We've always taught our residents to give such patients lots of fluid when they hit the emergency room. There's a retroperitoneal burn; they're fluid depleted and they need to get more fluid. The national guidelines have suggested this as well.

However, this approach has recently begun to be challenged.

In this prospective study conducted by 18 multinational centers, investigators randomized patients to receive a lactated Ringer's solution 20 mL/kg bolus over a 2-hour period followed by 3 mL/kg/h. This was compared to the moderate fluid resuscitation with a lactated Ringer's bolus of 10 mL/kg in the case of hypovolemia and no bolus in patients with normovolemia.

The patients were then followed up with a maintenance dose of 1.5 mL/kg/h. The patients were assessed at 12, 24, 48, and 72 hours.

Investigators observed no change in pancreatitis. However, there was a significant change related to pancreatic fluid overload. Patients treated with the aggressive approach developed signs of fluid overload at a nearly three-times-greater rate than those with the moderate approach. There was a trend as it relates to organ failure or any type of peripancreatic necrosis.

We're starting to recognize that we can give too much of a good thing with fluids. In fact, they stopped this trial at the interim analysis, recognizing the risk. So take a step back on your fluids, consider goal-directed fluid resuscitation, and assess their fluid volume status when they come in.

Extended Budesonide Appears Safe in Microscopic Colitis

The next study, which came from investigators at the Mayo Clinic, dealt with budesonide in microscopic colitis.[7]

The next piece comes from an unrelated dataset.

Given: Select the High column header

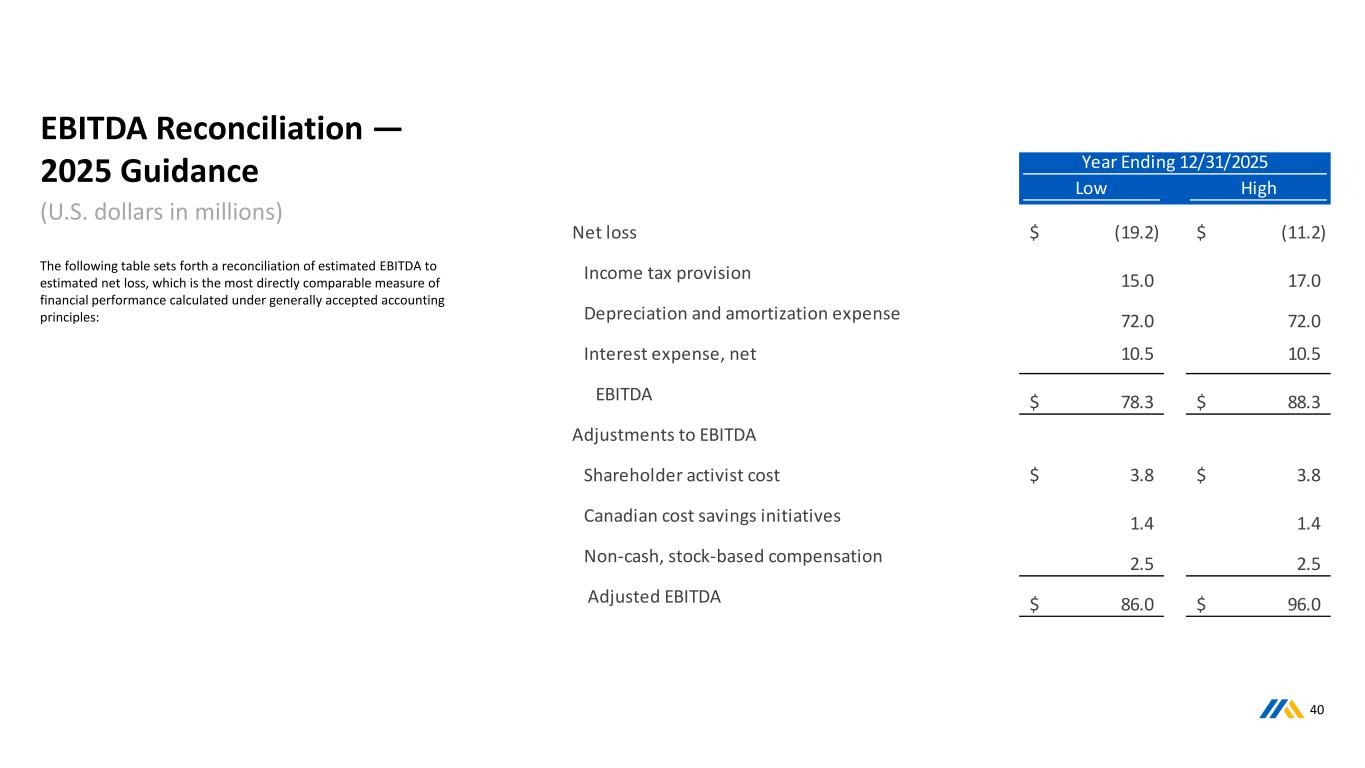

They identified 450 patients with microscopic colitis that was lymphocytic or collagenous but were grouped together for this presentation. Of these patients, 162 were treated with budesonide. The median age of these patients was 67 years, although it ranged from 23 to 91 years, and 78% were women.

The good news was that 80.2% of patients treated with budesonide had a complete response, 13.6% had a partial response, and 4.9% had no response.

But after induction, 63.2% had recurrence after discontinuation, which is something we also see in clinical practice. Of these, 28.1% required further budesonide induction without maintenance, 58.3% required long-term budesonide maintenance, and 13.5% received other treatments like a bile acid binder of bismuth subsalicylate.

The median time to recurrence after induction was 98 days, with a range of 7-221 days.